Author: Terra Firma Tackle
Species Profile: Shovelnose Guitarfish (Rhinobatos productus)
The Shovelnose Guitarfish (Rhinobatos productus) is of only three members of the guitarfishes found in California and is easily the largest of the three species. Easily distinguished from its relatives by its lack of patterned skin and larger size in addition to its more elongated and triangular body. These fish can be found from Central California to Baja and are numerous throughout their range. They feed on or near the bottom and bear live young like other members of the family. Spirited fighters and reaching up to 7 feet in length these fish are sought after not only for their sport qualities, but also their excellent table fare.
Shovelnose, Shovelhead, Shovel, Taco Shark, Mexican Halibut
Shovelnose can be targeting with equal effectiveness from both the pier and the surf. If looking for the bigger grade fish over a few feet in length, the sides of the pier just behind the breakers are the best choice. Finbait is a good starting point, herring, smelt, perch and even croakers are good options, especially when fished alive. Sardines however are hard to beat when it comes to shovelnose bait. Stomach contents of harvested fish seem to indicate that they feed a lot on swimmer crabs as well, but a lack of steady supply renders these difficult to utilize as a hookbait.
Shovelnose are not drag burning fish, but they are indeed strong fighters capable of testing the anglers tackle. The fight is usually slow, dogging runs and bottom hugging with occasional bursts of speed. 40lb tackle is more than adequate for shovelnose fishing and 20lb line is more sporting.
From the surf rigs like the Loop Rig, Pulley Rig, or even the basic Carolina/Fishfinder rig are all good options. There is no need for wire when shovelnose fishing, but in the event that another shark takes the bait be prepared for a cut off. From the pier slidebaiting is a viable option and using weighted non-return sliders is a good idea to get the bait down as fast as possible. A favorite bait from the pier is a live herring on a light fluorocarbon leader (60-80lb). These fish do tend to be a little line shy and more fish will definitely be caught on lighter leaders than on heavy or stiff terminal gear.

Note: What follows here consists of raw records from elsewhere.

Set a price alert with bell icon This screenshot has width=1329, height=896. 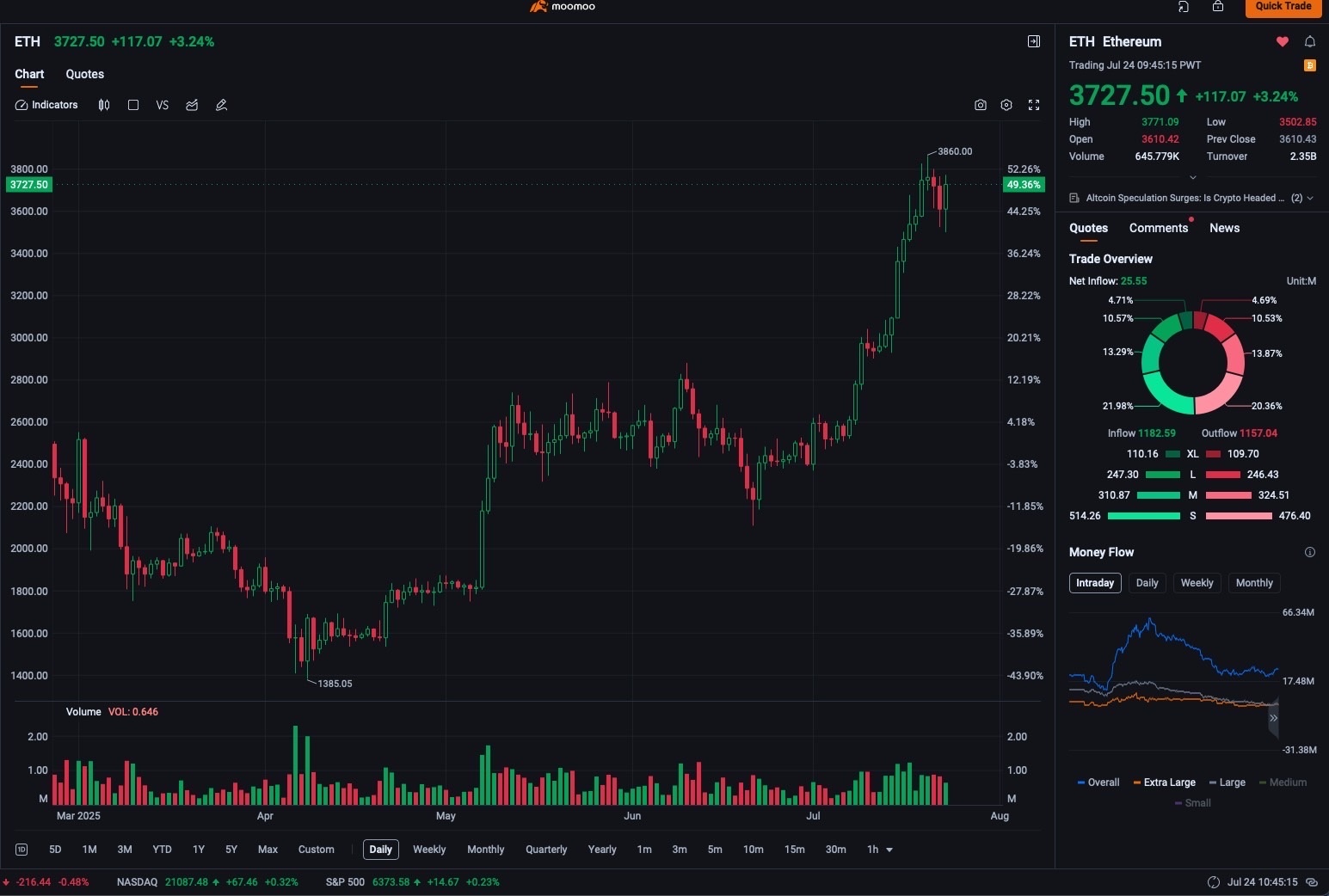click(1309, 41)
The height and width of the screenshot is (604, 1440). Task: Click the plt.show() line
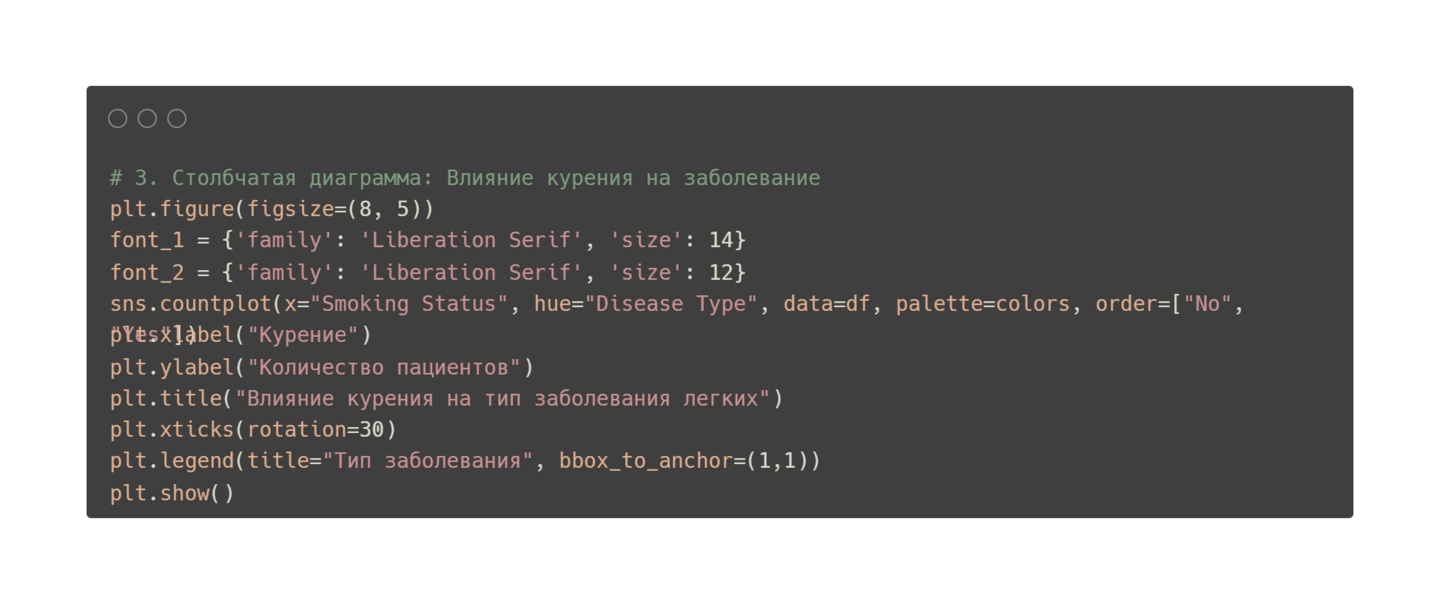point(172,493)
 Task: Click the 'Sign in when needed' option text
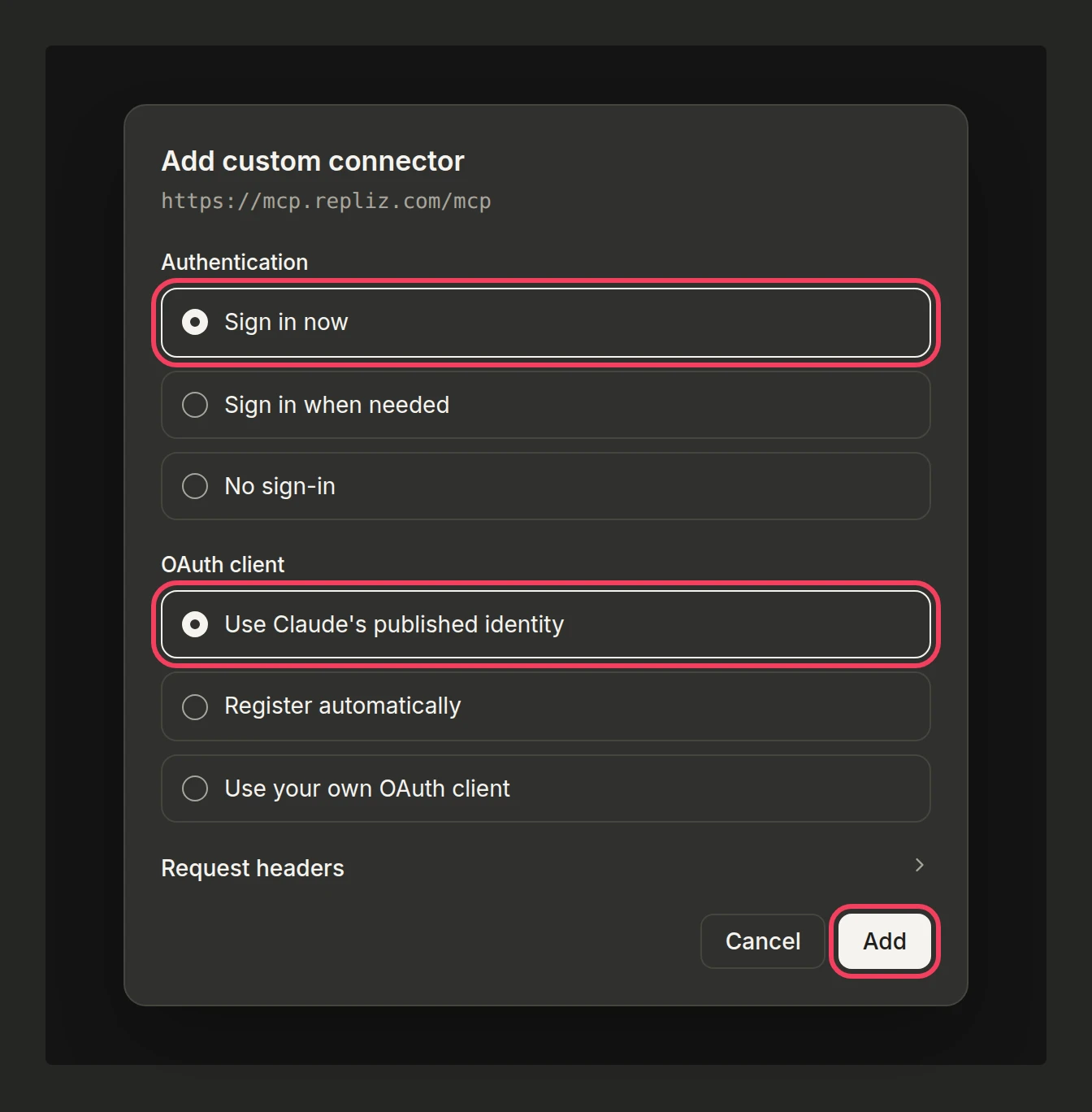click(x=336, y=405)
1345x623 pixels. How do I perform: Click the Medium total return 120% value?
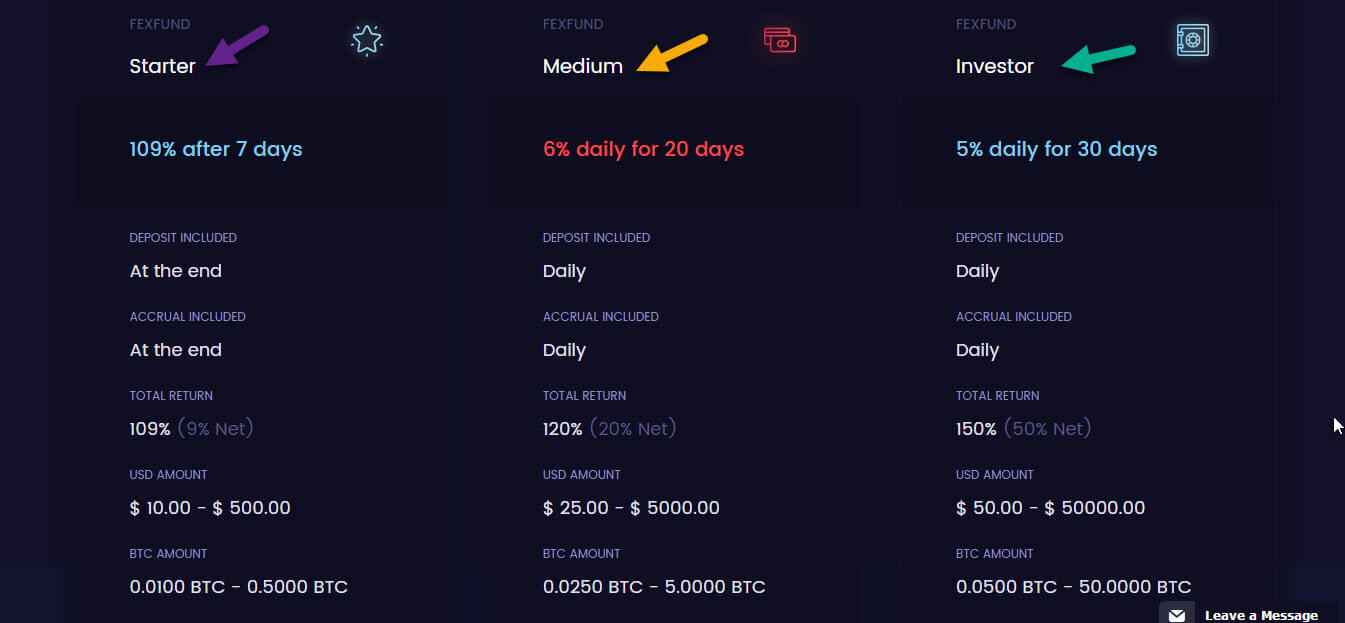563,429
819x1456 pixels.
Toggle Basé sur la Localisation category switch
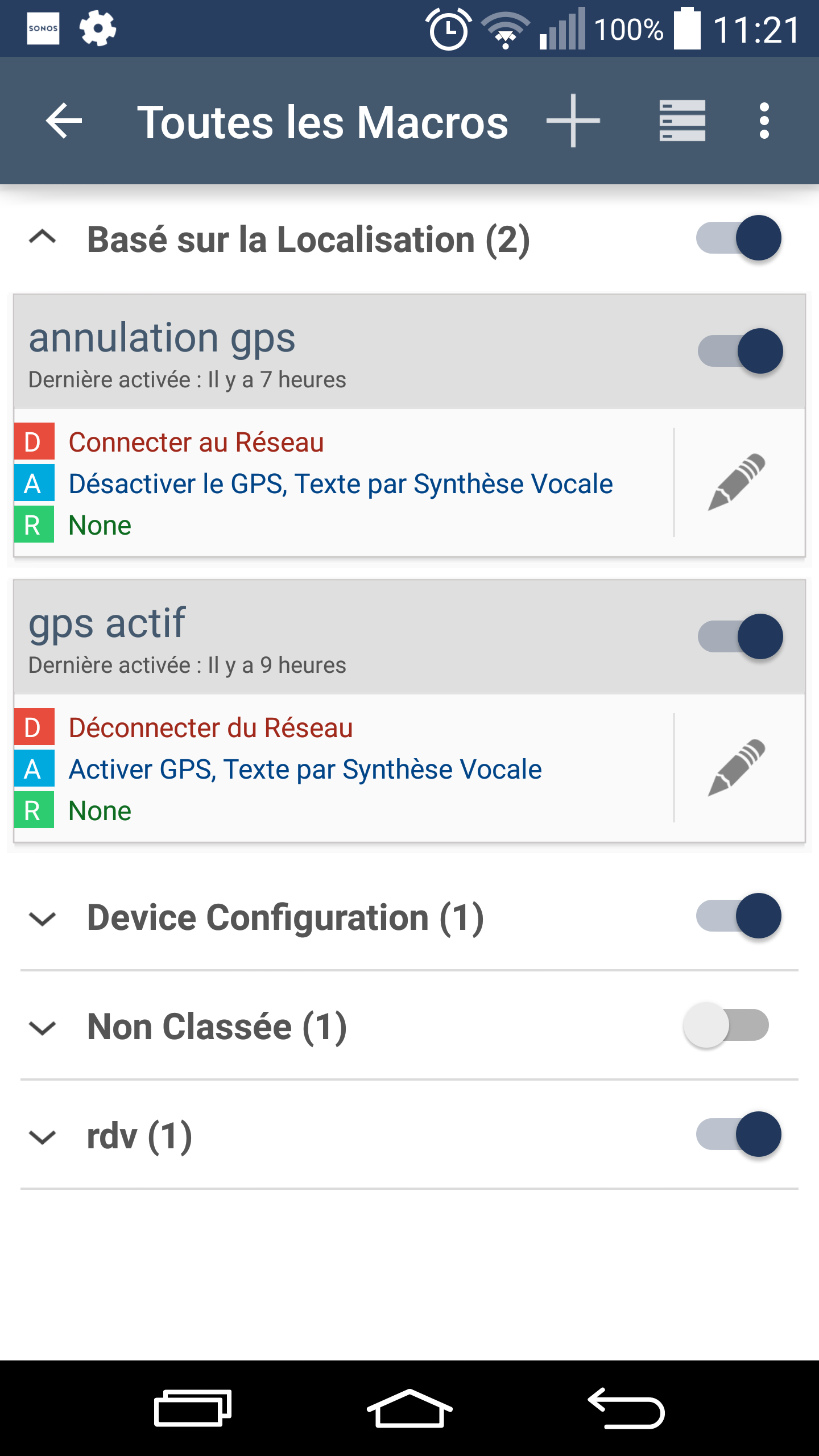739,238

Shovelnose are common all along the Southern California coast, but Orange County and LA County tend to hold more fish than other places. Look for areas of sand beaches, preferably adjacent to jetties or submerged structure as these areas provide the soft substrate the shovelnose like as well as bait holding areas.
Summer is the best bet for these fish. Fish around the grunion runs and on big tide swings and be prepared. Usually when one is found several others are fast behind!